Would you please write out each entry that follows, exactly as written?

--- SOURCE DATA Enclosed Below ---

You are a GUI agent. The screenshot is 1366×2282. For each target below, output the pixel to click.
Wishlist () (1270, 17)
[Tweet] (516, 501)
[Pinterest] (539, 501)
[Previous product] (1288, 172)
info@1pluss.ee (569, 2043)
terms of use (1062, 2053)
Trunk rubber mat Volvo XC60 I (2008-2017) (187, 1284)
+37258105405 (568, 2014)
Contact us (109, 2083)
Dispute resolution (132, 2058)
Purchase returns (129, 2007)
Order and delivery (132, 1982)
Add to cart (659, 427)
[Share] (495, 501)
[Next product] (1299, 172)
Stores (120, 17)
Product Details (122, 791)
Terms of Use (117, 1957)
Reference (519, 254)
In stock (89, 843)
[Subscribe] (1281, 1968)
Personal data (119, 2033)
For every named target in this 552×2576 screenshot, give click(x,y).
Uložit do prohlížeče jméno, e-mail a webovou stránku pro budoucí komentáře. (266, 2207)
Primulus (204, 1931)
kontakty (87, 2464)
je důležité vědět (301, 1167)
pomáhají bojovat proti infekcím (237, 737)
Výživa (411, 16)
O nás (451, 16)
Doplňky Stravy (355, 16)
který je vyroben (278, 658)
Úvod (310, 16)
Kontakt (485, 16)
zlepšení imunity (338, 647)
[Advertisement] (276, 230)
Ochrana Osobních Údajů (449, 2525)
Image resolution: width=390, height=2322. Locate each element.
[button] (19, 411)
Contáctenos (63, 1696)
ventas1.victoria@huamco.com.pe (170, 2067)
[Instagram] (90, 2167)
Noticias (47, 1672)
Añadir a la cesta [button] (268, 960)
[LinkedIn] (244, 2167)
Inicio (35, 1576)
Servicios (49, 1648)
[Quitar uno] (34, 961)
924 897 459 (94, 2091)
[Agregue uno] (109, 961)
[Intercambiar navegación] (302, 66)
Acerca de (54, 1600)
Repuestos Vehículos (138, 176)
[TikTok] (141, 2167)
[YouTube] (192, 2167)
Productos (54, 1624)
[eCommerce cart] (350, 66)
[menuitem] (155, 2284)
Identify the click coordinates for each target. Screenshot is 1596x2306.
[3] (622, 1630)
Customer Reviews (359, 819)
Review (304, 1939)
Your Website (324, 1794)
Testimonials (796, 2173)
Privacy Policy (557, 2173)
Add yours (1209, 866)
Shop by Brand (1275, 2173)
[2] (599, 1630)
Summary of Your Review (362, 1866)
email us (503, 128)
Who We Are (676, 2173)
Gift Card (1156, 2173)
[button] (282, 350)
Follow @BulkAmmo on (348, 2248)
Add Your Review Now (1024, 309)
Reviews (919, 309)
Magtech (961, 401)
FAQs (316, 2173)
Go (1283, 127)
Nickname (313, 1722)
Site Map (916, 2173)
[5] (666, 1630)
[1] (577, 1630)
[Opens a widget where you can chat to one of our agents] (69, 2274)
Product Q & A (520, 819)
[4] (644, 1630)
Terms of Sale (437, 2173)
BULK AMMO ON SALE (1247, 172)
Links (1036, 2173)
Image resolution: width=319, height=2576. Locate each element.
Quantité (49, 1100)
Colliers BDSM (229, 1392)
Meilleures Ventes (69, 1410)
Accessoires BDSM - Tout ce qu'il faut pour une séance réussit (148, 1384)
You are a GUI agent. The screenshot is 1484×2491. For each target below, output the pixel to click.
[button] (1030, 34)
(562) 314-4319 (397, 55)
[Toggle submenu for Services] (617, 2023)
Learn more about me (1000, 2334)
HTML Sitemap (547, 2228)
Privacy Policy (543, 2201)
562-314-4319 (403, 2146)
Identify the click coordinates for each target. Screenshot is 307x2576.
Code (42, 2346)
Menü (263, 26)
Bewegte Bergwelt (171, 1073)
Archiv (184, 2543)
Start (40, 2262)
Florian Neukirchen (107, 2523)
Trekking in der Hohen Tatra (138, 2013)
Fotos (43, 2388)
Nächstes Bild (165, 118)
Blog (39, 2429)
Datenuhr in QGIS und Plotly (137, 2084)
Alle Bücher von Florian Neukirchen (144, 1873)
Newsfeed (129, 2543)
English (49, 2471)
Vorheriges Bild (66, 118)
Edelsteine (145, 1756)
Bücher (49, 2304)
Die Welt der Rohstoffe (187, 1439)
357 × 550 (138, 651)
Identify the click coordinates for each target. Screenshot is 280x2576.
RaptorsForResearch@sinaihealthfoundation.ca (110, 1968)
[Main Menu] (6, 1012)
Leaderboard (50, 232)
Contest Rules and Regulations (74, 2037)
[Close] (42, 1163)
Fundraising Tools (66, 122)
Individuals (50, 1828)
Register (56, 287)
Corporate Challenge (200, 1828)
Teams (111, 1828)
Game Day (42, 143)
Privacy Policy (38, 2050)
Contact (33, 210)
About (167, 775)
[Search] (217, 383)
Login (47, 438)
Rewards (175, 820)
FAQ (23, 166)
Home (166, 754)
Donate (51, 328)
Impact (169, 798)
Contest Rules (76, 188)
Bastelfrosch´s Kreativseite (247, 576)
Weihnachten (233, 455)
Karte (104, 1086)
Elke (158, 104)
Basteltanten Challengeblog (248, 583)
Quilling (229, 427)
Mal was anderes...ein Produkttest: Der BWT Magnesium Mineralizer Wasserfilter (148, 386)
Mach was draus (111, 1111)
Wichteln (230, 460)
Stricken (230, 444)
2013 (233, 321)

--- End of Enclosed SOURCE DATA ---

### EXERCISE RESPONSE
You are a GUI agent. The screenshot is 1366×2282. For each target below, output the pixel to click.
Wishlist () (1270, 17)
[Tweet] (516, 501)
[Pinterest] (539, 501)
[Previous product] (1288, 172)
info@1pluss.ee (569, 2043)
terms of use (1062, 2053)
Trunk rubber mat Volvo XC60 I (2008-2017) (187, 1284)
+37258105405 (568, 2014)
Contact us (109, 2083)
Dispute resolution (132, 2058)
Purchase returns (129, 2007)
Order and delivery (132, 1982)
Add to cart (659, 427)
[Share] (495, 501)
[Next product] (1299, 172)
Stores (120, 17)
Product Details (122, 791)
Terms of Use (117, 1957)
Reference (519, 254)
In stock (89, 843)
[Subscribe] (1281, 1968)
Personal data (119, 2033)
For every named target in this 552×2576 screenshot, give click(x,y).
Uložit do prohlížeče jméno, e-mail a webovou stránku pro budoucí komentáře. (266, 2207)
Primulus (204, 1931)
kontakty (87, 2464)
je důležité vědět (301, 1167)
pomáhají bojovat proti infekcím (237, 737)
Výživa (411, 16)
O nás (451, 16)
Doplňky Stravy (355, 16)
který je vyroben (278, 658)
Úvod (310, 16)
Kontakt (485, 16)
zlepšení imunity (338, 647)
[Advertisement] (276, 230)
Ochrana Osobních Údajů (449, 2525)
Image resolution: width=390, height=2322. Locate each element.
[button] (19, 411)
Contáctenos (63, 1696)
ventas1.victoria@huamco.com.pe (170, 2067)
[Instagram] (90, 2167)
Noticias (47, 1672)
Añadir a la cesta [button] (268, 960)
[LinkedIn] (244, 2167)
Inicio (35, 1576)
Servicios (49, 1648)
[Quitar uno] (34, 961)
924 897 459 (94, 2091)
[Agregue uno] (109, 961)
[Intercambiar navegación] (302, 66)
Acerca de (54, 1600)
Repuestos Vehículos (138, 176)
[TikTok] (141, 2167)
[YouTube] (192, 2167)
Productos (54, 1624)
[eCommerce cart] (350, 66)
[menuitem] (155, 2284)
Identify the click coordinates for each target. Screenshot is 1596x2306.
[3] (622, 1630)
Customer Reviews (359, 819)
Review (304, 1939)
Your Website (324, 1794)
Testimonials (796, 2173)
Privacy Policy (557, 2173)
Add yours (1209, 866)
Shop by Brand (1275, 2173)
[2] (599, 1630)
Summary of Your Review (362, 1866)
email us (503, 128)
Who We Are (676, 2173)
Gift Card (1156, 2173)
[button] (282, 350)
Follow @BulkAmmo on (348, 2248)
Add Your Review Now (1024, 309)
Reviews (919, 309)
Magtech (961, 401)
FAQs (316, 2173)
Go (1283, 127)
Nickname (313, 1722)
Site Map (916, 2173)
[5] (666, 1630)
[1] (577, 1630)
[Opens a widget where you can chat to one of our agents] (69, 2274)
Product Q & A (520, 819)
[4] (644, 1630)
Terms of Sale (437, 2173)
BULK AMMO ON SALE (1247, 172)
Links (1036, 2173)
Image resolution: width=319, height=2576. Locate each element.
Quantité (49, 1100)
Colliers BDSM (229, 1392)
Meilleures Ventes (69, 1410)
Accessoires BDSM - Tout ce qu'il faut pour une séance réussit (148, 1384)
You are a GUI agent. The screenshot is 1484×2491. For each target below, output the pixel to click.
[button] (1030, 34)
(562) 314-4319 (397, 55)
[Toggle submenu for Services] (617, 2023)
Learn more about me (1000, 2334)
HTML Sitemap (547, 2228)
Privacy Policy (543, 2201)
562-314-4319 (403, 2146)
Identify the click coordinates for each target. Screenshot is 307x2576.
Code (42, 2346)
Menü (263, 26)
Bewegte Bergwelt (171, 1073)
Archiv (184, 2543)
Start (40, 2262)
Florian Neukirchen (107, 2523)
Trekking in der Hohen Tatra (138, 2013)
Fotos (43, 2388)
Nächstes Bild (165, 118)
Blog (39, 2429)
Datenuhr in QGIS und Plotly (137, 2084)
Alle Bücher von Florian Neukirchen (144, 1873)
Newsfeed (129, 2543)
English (49, 2471)
Vorheriges Bild (66, 118)
Edelsteine (145, 1756)
Bücher (49, 2304)
Die Welt der Rohstoffe (187, 1439)
357 × 550 (138, 651)
Identify the click coordinates for each target. Screenshot is 280x2576.
RaptorsForResearch@sinaihealthfoundation.ca (110, 1968)
[Main Menu] (6, 1012)
Leaderboard (50, 232)
Contest Rules and Regulations (74, 2037)
[Close] (42, 1163)
Fundraising Tools (66, 122)
Individuals (50, 1828)
Register (56, 287)
Corporate Challenge (200, 1828)
Teams (111, 1828)
Game Day (42, 143)
Privacy Policy (38, 2050)
Contact (33, 210)
About (167, 775)
[Search] (217, 383)
Login (47, 438)
Rewards (175, 820)
FAQ (23, 166)
Home (166, 754)
Donate (51, 328)
Impact (169, 798)
Contest Rules (76, 188)
Bastelfrosch´s Kreativseite (247, 576)
Weihnachten (233, 455)
Karte (104, 1086)
Elke (158, 104)
Basteltanten Challengeblog (248, 583)
Quilling (229, 427)
Mal was anderes...ein Produkttest: Der BWT Magnesium Mineralizer Wasserfilter (148, 386)
Mach was draus (111, 1111)
Wichteln (230, 460)
Stricken (230, 444)
2013 (233, 321)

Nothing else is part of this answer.